Marking the 60th anniversary of US – Philippines military cooperation, the US secretary of State announced that a second state of the art cutter coast-guard warship will be made available to the Philippines next year to augment its fleet. A similar craft was given to the Philippines in August this year making this to be the second of its kind.


Promised Change

What is interesting is that all of this comes amidst a bungled package of change that was promised with the dawn of the Obama era of US politics. We heard of ‘change we can believe in’ within a world free of poverty, weapons and war. We heard promises of a world where people were to be better empowered. Where creating harmony between civilisations and nations were to be the cornerstone of US foreign policy, in contrast to the confrontationist approach of the earlier regime of George Bush Jr.

Today, the reality on the ground is pointing to disappointment for there are more battles fought between and within nations but with a new tag of ‘struggles for democracy’, pinned on them. The failure of the US congress to get out of the grip of the 1% of its rich making decisions for the 99% of the powerless, has begun ‘Occupy movements’ which have now gone on for over two months in city centres across the country.

 
Debt crisis

In Europe several economies are in dire straits. The debt in Greece has risen to be 370 billion Euros which accounts to be 160 per cent of the nation’s gross domestic product. Italy, Spain, Portugal and even France are all facing difficult times. As reported in the media last week German Chancellor Angela Merkel said that “Europe could be living through its toughest hour since World War II”. New leaders in Italy and Greece rushed to form governments in attempts at limiting further hurting from the eurozone debt crisis.

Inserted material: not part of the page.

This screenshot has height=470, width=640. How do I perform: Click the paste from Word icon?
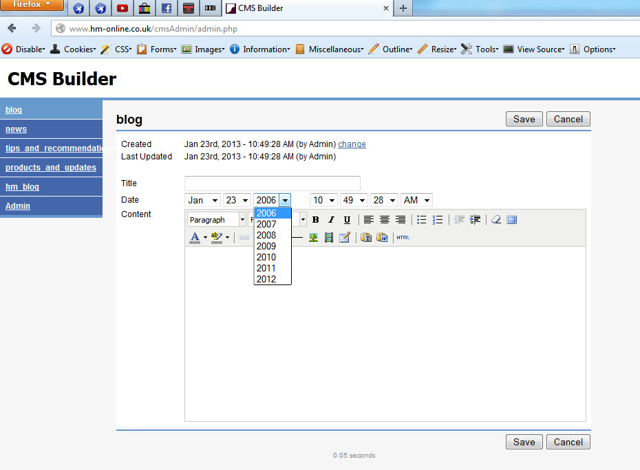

In spite of all of this the North Atlantic Treaty Organisation (NATO ) has no hesitation in moving in to take more and more assignments in defence of human, social and democratic rights of other nations it finds are not akin to the needs and ideals touted by this block of nations. The tools they posses in their armoury of economic sanctions, no fly zones, aerial attacks and alleged arming of rebels seem to be far remote from those adapted by the nations of East Asia and ASEAN of engagement, discussion, moral suasion and mutual support.        


Seeking rationale

To understand this contrast, I ventured to take but a cursory look at some of the basic premises and philosophical positions that guide the thinking of the leaders of these groups of nations. First, was a look at Niccolò Machiavelli (1649 -1527), considered in the Western tradition as the founder of modern political science. In his later work Il Principe (New Prince), he had us believe that public and private morality had to be separate in order to rule and required the prince to be concerned about reputation but be willing to act immorally on occasion. As a political scientist, Machiavelli emphasized the situational need for the methodical exercise of brute force, and deceit as tools in becoming a ‘successful’ ruler.


On the other hand, as several scholars have pointed out, the Confucian ethic of seeking harmony has a strong appeal in the East and Southeast Asian context. China’s leaders are known to promote this ideal as a core political concept for our age with the Confucian premise that ‘Harmony is something to be cherished’.

“In the Buddhist tradition as in the Confucian and Taoist, harmony is set up as the basis for social solidarity. The core Buddhist notions of the Middle Way, emphasizing a rejection of extremes, and of the Noble Eightfold Path, setting out the right route to wisdom, ethical conduct, and mental discipline, provide directly for this. Working together as one with nature, man, and history . . . constitutes what is essentially known as Eastern Wisdom” they claim.